Durant toutes ces années, elle a ausi occupé une place privilégiée dans l’espace social et politique tant pour ses luttes héroïques (de la révolte des canuts en 1830 aux grandes grèves de 1936 et de 1968) que pour l’image impressionnante qu’elle donnait d’elle-même, celle de la force de milliers de travailleurs concentrés dans les usines et dans les mines.
Or, depuis les années 1970, des débats récurrents pronostiquent la fin de la classe ouvrière. Ce qui est pour le moins exagéré comme le montrent les données de l’INSEE.

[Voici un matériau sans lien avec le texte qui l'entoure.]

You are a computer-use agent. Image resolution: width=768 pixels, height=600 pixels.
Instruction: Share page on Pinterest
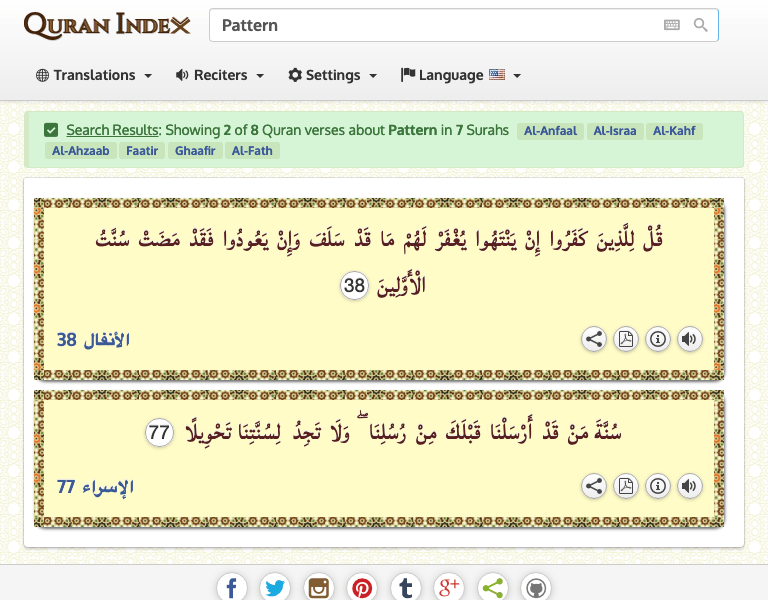(362, 587)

Il est vrai cependant que, de 1962 à aujourd’hui, la moitié des ouvriers sont disparus des statistiques, ce phénomène touchant essentiellement les ouvriers non-qualifiés. Mais, si les ouvriers, au sens strict du terme, ne sont plus qu’environ 5,5 millions (dont la moitié dans l’industrie), ils représentent quand même le cinquième des actifs avec emploi.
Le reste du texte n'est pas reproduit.